В коридоре я долго не мог понять природу странных звуков – то ли вой, то ли плач, то ли песня, – и не ясно было, кому они принадлежат – радио это, соседи. Ты понимаешь, что определял я не по-сухому – мы уже размазали ликеру и водочки. Это Марина плакала в ванной – тяжело, на одной ноте:

– Сашка, пойдем домой… Сашка, пойдем домой… Сашка…

Ну, и я тут же со своими сортирными проблемами. Я вернулся и сказал Луизе, дескать, хорошо бы она вышла. Луизочка прислушалась к моему совету. Вскоре подруги вернулись, и застолье продолжалось, как ни в чем не бывало. Однако уже понятно было, что истерические флюиды ищут выхода. Мне оставалось ждать развязки. Выйдя на торную риторическую тропу, присутствующие продолжали мешать похвалы со слезами, ваяя идеальный образ из добродетелей либо мне, либо покойному присущих, так что через некоторое время сам себе я стал напоминать вождя негритянского племени, который, не желая разочаровать толпу, в папирусной маске разыгрывает роль легендарного предка. Марина вновь зарыдала в голос, схватив мою руку, и я не придумал ничего более оригинального, чем сжать бедную девушку в объятиях, в которых столь многие вкусили как утешение, так и разочарование. Девица в скорби уронила голову мне на руки и стала целовать правый локтевой сгиб, намазанный сульфуром от лишая. Я убежден, что эта сцена была тщательно отрепетирована, и, быть может, не за одну репетицию. Едва руки мои сомкнулись по окружности Марины Чезалес, собутыльники встали с мест, задернули шторы и вышли восвояси. Николенька с наполовину плутовской, наполовину виноватой улыбкой закрыл дверь.

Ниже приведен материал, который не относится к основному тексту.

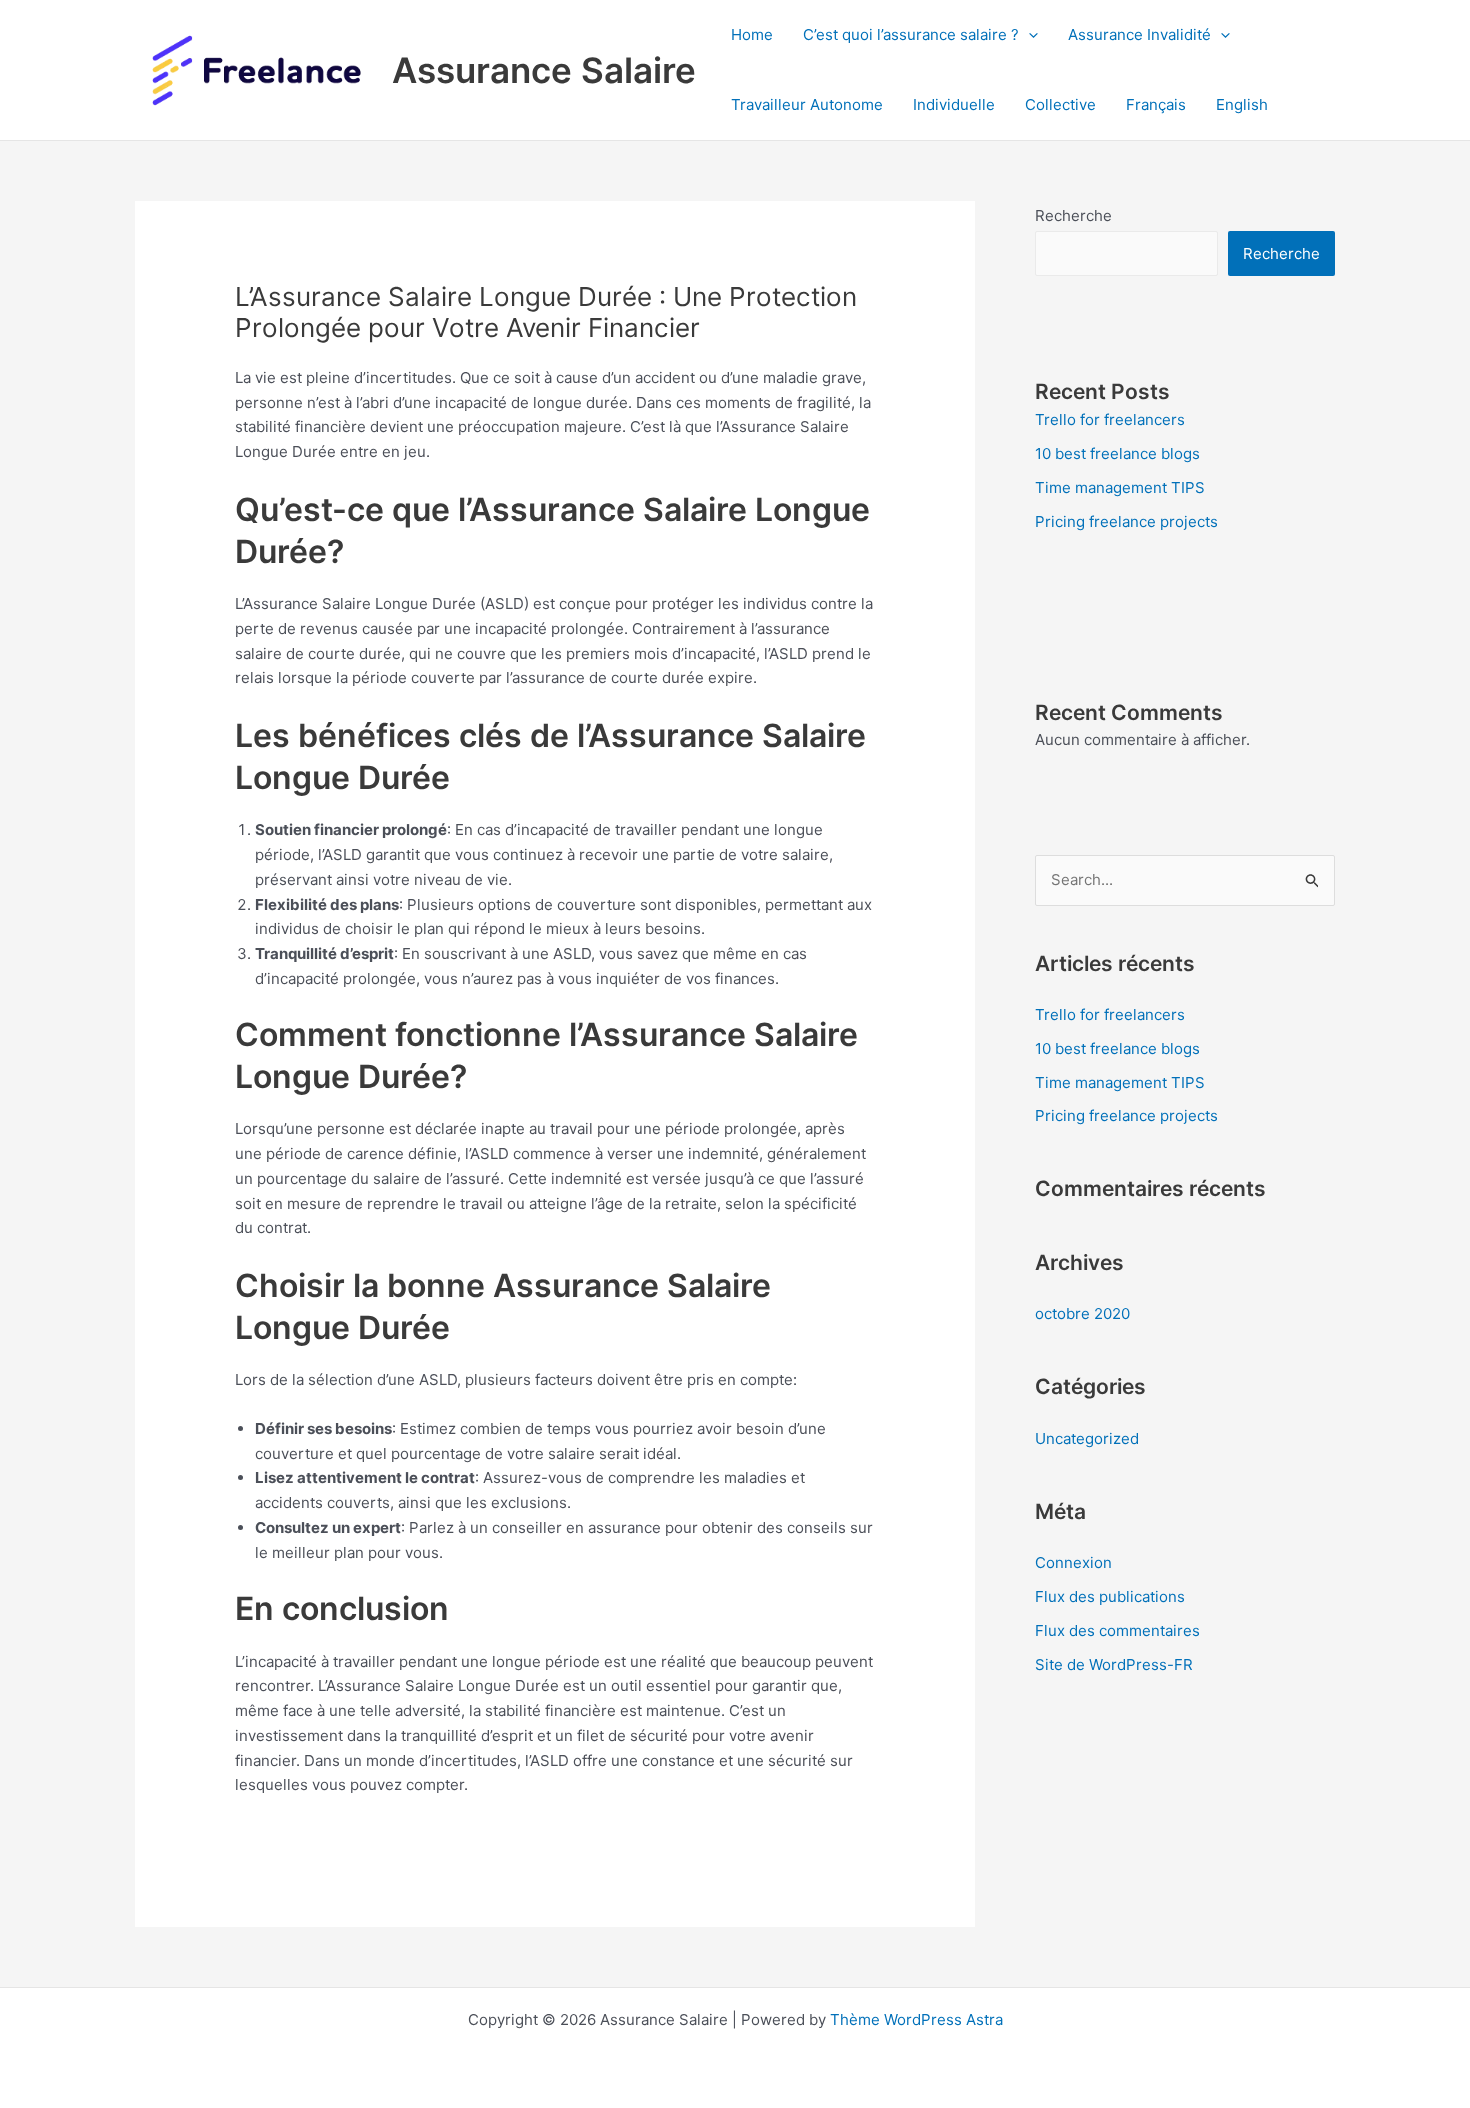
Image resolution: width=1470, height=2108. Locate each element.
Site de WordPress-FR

Вот я опять с женщиной. Опять. Я. Пьяный. Я пьяный с пьяной женщиной. Опять пьяный. Черт, как же мне надоели мне все эти игры. И не хочется мне ничего ни от себя пьяного, ни от этой Марины…

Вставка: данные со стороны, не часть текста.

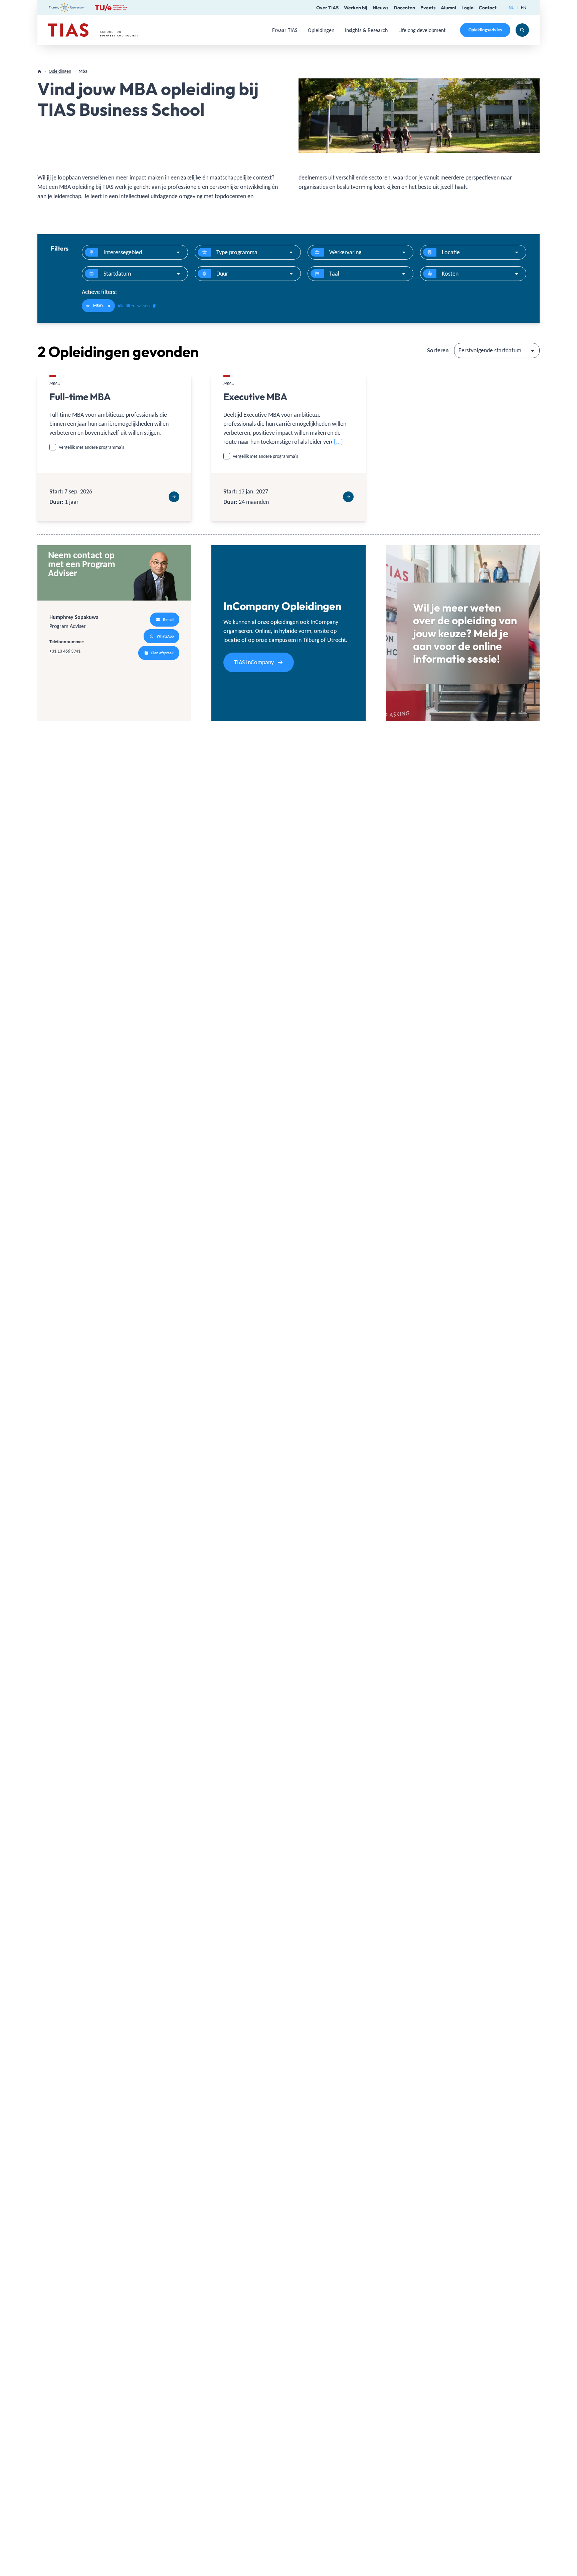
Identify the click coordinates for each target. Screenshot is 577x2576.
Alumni (448, 8)
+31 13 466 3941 (64, 651)
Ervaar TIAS (284, 30)
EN (523, 7)
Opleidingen (321, 30)
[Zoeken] (522, 30)
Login (467, 8)
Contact (488, 8)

Но Скорняков-то тоже хорош. Надо же было бросить меня в такую неподходящую минуту.

Марину начало тошнить, что дало мне возможность прервать мысленный диалог со Скорняковым. Она не позволила ухаживать за собой, и я позвал Варвару. Я пошел в большую комнату и присел подле Колиньки на тахту. Мне хотелось с ним поговорить – так, о всяких пустяках. Здесь же была Луиза. Она сняла очки, что, по ее словам, являлось первейшим признаком опьянения.

– Если я не вызову чрезмерного омерзения, – обратилась ко мне Луиза, – может быть, я потанцую?

Ну, что было ей ответить?

Странные танцы она танцевала. Всякое па начиналось откуда-то изнутри, из утробы. Это были первобытные движения плоти алчущей и не получающей алкомого. Для кого она танцевала? Я взглянул на Николеньку. Он сидел привычно растерянный, будучи в этой компании «глазом» тайфуна, где царит совершеннейшее затишье. «Милые девушки, – хотелось сказать мне, – я, в конце концов, уже не так молод. Мне уже просто тяжело» . Однако я понимал, что от меня не ждут скучного резонерства. Я встал с кровати.

Как, миленький, я могу оценить свои танцевальные способности? Насколько я помню, в последний раз я танцевал к тому времени с Чючей в летнем лагере у Веры Михайловны, да и то – затем лишь, чтобы спровоцировать пионэров на парные танцы. Опираясь на этот опыт, я вышел в центр комнаты упругой гимнастической походкой насиловать Терпсихору.

Танец закончился тремоло в октаву в верхнем ключе, конвульсивными поцелуями и финальной низкой октавой в басу. Мы присели отдышаться, и я сказал Луизе:

– Ну, а теперь выкладывайте, Луизочка, кто таков был Саша: а то я сижу тут, как дурак с мороза.

– Видите ли, Арсений Емельянович, – начала Луиза, и видно было, каких душевных затрат стоит ей не извиниться за вызываемое ее словами омерзение, – Это брат Марины. Он был как бы центром нашей компании. Совершенно удивительный человек…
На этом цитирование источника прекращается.